Solving CartPole with a Deep Q-Network
Teaching an agent to balance a pole using reinforcement learning and PyTorch
Introduction
CartPole-v1 is a classic reinforcement learning benchmark from OpenAI Gym. A cart sits on a frictionless track, with a pole balanced on top. At each timestep, the agent chooses to push the cart left or right. The environment rewards the agent with +1 for every timestep the pole stays upright. An episode ends when the pole tilts more than 15 degrees from vertical, or when the cart moves outside the track bounds.
There are no instructions given upfront. The agent works out the control policy through trial and error, with the reward signal as its only feedback.

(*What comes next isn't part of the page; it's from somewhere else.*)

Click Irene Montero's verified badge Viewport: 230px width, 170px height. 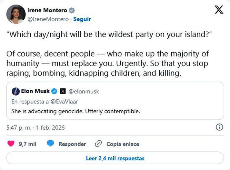tap(72, 11)
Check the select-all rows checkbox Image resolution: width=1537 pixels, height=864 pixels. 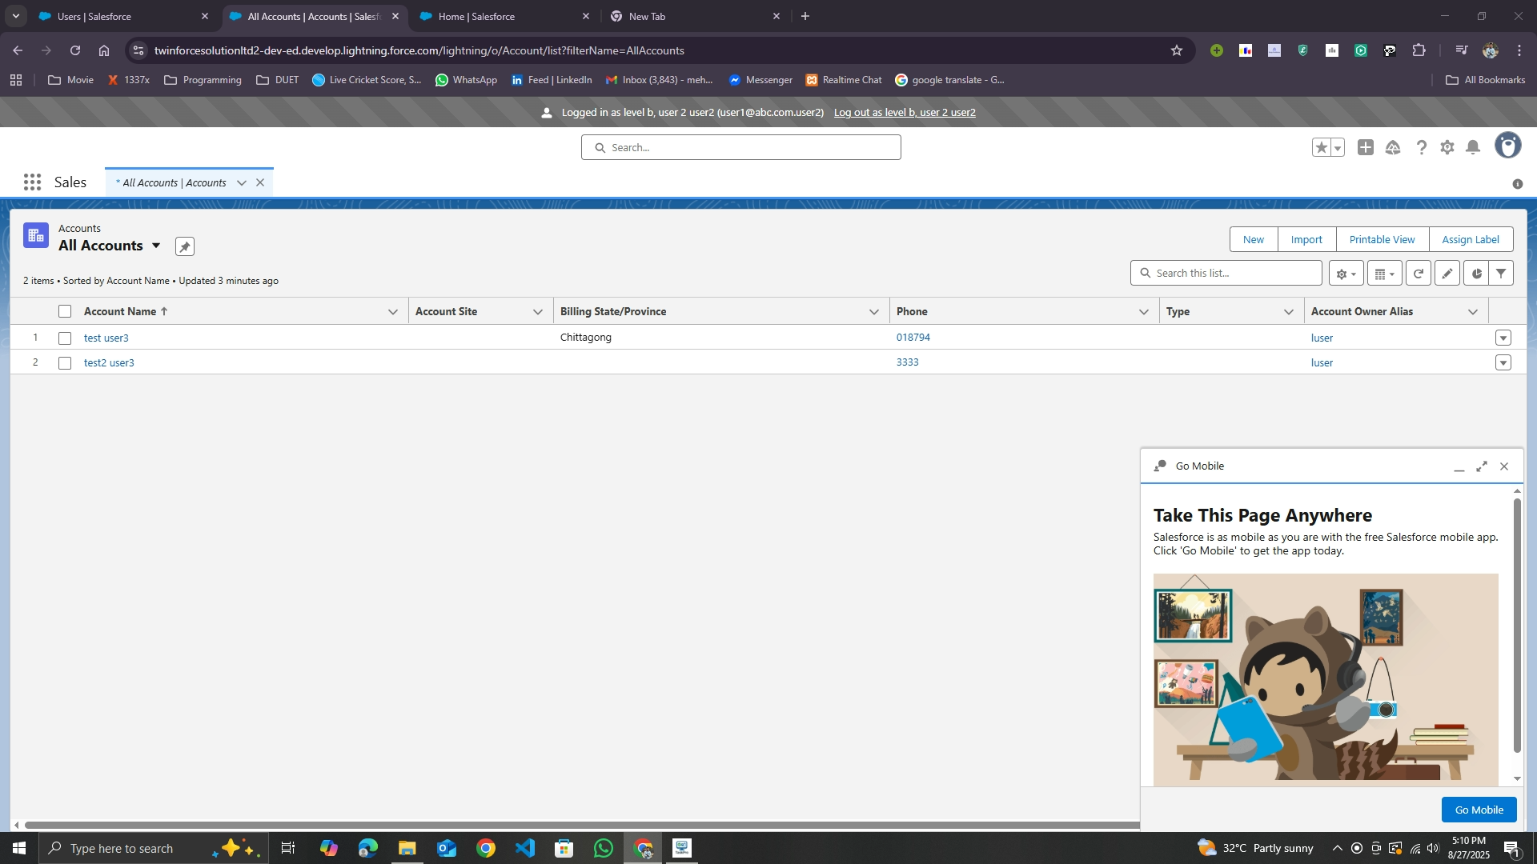click(65, 312)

The state is 4-dimensional: cart position, cart velocity, pole angle, and pole angular velocity. The action space is just two discrete choices: push left or push right. Simple on paper, but the consequences of an action are delayed — whether you pushed left at step 10 matters for what happens at step 30, and the agent has to figure this out without being told.
The DQN Agent
Classical Q-learning maintains a table of Q(state, action) values representing expected future reward. DQN replaces this table with a neural network that generalizes across states, which is necessary when the state space is continuous as it is here.
- Q-Network:
Linear(4→128) → ReLU → Linear(128→128) → ReLU → Linear(128→2). Input is the 4-dimensional state vector; output is Q-values for each of the 2 actions. - Experience Replay: Transitions
(s, a, r, s')are stored in a replay buffer (deque, capacity 10000). Mini-batches of 64 are sampled randomly during each update to break temporal correlation. Without this, the network overfits to the most recent sequence of experience and forgets earlier lessons. - Online + Target Networks: Two identical networks are maintained. The online network is updated every step; the target network is synced every 10 steps. If you used a single network for both the current Q-values and the Bellman target, the target shifts with every update and training oscillates.
- Epsilon-Greedy Exploration: ε decays from 1.0 to 0.01 over training, shifting from pure random exploration to exploitation of learned values.
The Bellman update target is r + γ · max Q_target(s', a') with discount factor γ = 0.99. The network minimizes MSE between its current Q-value prediction and this target. The 0.99 discount means a reward 100 steps away is still worth 0.99^100 ≈ 0.37 of its face value, so the agent genuinely cares about long-term outcomes.
Training & Notebook
Training runs for 500 episodes. The first 50-100 episodes are almost entirely random exploration: episodes end in 10-20 steps. Around episodes 150-250 you see a rapid jump in performance as the policy starts converging. This is the characteristic learning cliff in DQN training, where enough good transitions have accumulated in the buffer for the network to start learning a reliable signal.
The rolling 100-episode average surpasses 195 (the standard "solved" threshold) by around episode 300 and stays there. Greedy evaluation across 10 test episodes yields a mean reward of 226.2. The maximum episode length in CartPole-v1 is 500, so the agent is not perfect but consistently recovers from the perturbations that would end a naive run early.